Life On Mars Indicated by High Levels of Methane


Planet Comics #33M (1944); © Fiction House. Art by Murphy Anderson
Scientists have ruled out the possibility that methane is delivered to Mars by meteorites, raising fresh hopes that the gas might be generated by life on the red planet
Methane has a short lifetime of just a few hundred years on Mars because it is constantly being depleted by a chemical reaction in the planet's atmosphere, caused by sunlight. Scientists analysing data from telescopic observations and unmanned space missions have discovered that methane on Mars is being constantly replenished by an unknown source and they are keen to uncover how the levels of methane are being topped up.

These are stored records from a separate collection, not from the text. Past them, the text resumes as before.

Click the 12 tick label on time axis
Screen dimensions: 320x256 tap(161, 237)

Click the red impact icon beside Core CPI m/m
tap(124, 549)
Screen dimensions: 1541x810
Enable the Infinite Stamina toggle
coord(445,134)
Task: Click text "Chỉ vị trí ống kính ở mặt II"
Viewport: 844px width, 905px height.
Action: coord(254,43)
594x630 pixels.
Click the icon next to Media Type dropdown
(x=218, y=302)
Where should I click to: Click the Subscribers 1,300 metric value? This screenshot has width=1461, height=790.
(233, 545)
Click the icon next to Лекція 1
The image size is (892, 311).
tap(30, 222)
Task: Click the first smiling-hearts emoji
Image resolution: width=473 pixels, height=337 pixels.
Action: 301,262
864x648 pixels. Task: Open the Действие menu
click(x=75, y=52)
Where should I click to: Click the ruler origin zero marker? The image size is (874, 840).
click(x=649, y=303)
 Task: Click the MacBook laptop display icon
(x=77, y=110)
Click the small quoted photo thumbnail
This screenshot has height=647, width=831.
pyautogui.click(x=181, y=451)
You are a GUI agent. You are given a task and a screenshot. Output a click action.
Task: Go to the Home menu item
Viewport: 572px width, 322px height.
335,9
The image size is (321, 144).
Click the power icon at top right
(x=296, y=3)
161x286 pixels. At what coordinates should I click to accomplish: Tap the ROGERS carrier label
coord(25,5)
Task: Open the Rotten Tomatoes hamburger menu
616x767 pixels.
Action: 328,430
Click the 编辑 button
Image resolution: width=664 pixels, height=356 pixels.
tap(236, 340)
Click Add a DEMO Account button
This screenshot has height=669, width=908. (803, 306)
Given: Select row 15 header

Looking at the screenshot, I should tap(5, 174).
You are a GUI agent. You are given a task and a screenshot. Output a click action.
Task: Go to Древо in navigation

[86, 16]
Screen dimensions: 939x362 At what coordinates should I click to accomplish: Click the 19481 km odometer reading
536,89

Researchers had thought that meteorites might be responsible for Martian methane levels because when the rocks enter the planet's atmosphere they are subjected to intense heat, causing a chemical reaction that releases methane and other gases into the atmosphere.

When quantities of gas released by the laboratory experiments were combined with published calculations of meteorite in-fall rates on Mars, the scientists calculated that only 10 kilograms of meteorite methane was produced each year, far below the 100 to 300 tonnes required to replenish methane levels in the Martian atmosphere.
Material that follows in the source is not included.